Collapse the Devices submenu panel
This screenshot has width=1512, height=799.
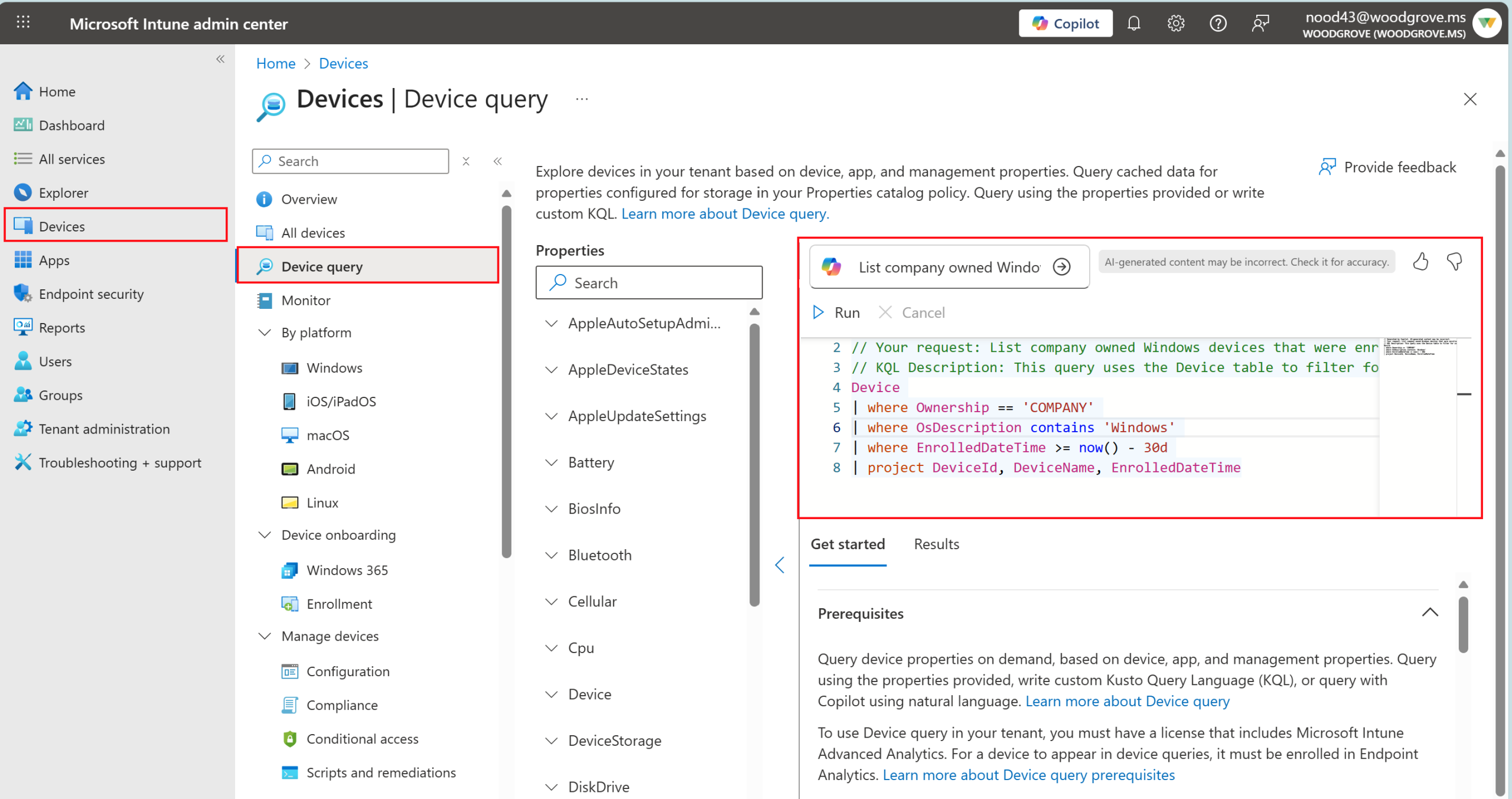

--

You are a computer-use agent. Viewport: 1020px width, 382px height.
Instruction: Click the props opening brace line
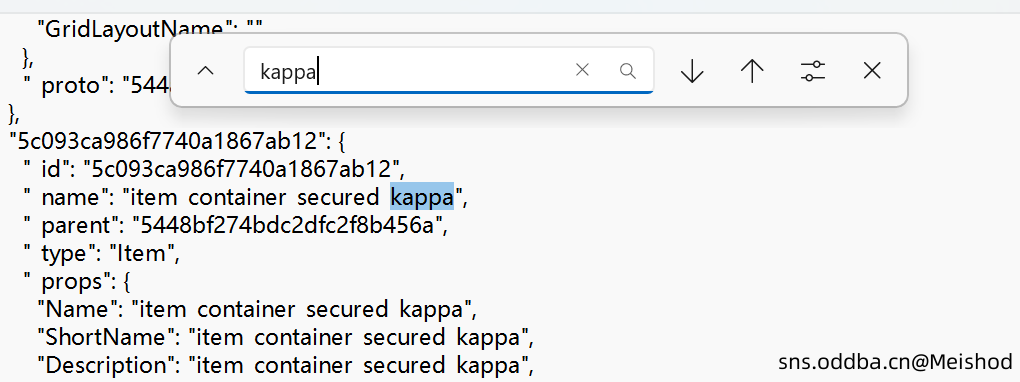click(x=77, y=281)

» **Exercise instructions**:
Say how many lines above contain "height", and give no words besides the number.

» **Solution to this exercise**:
2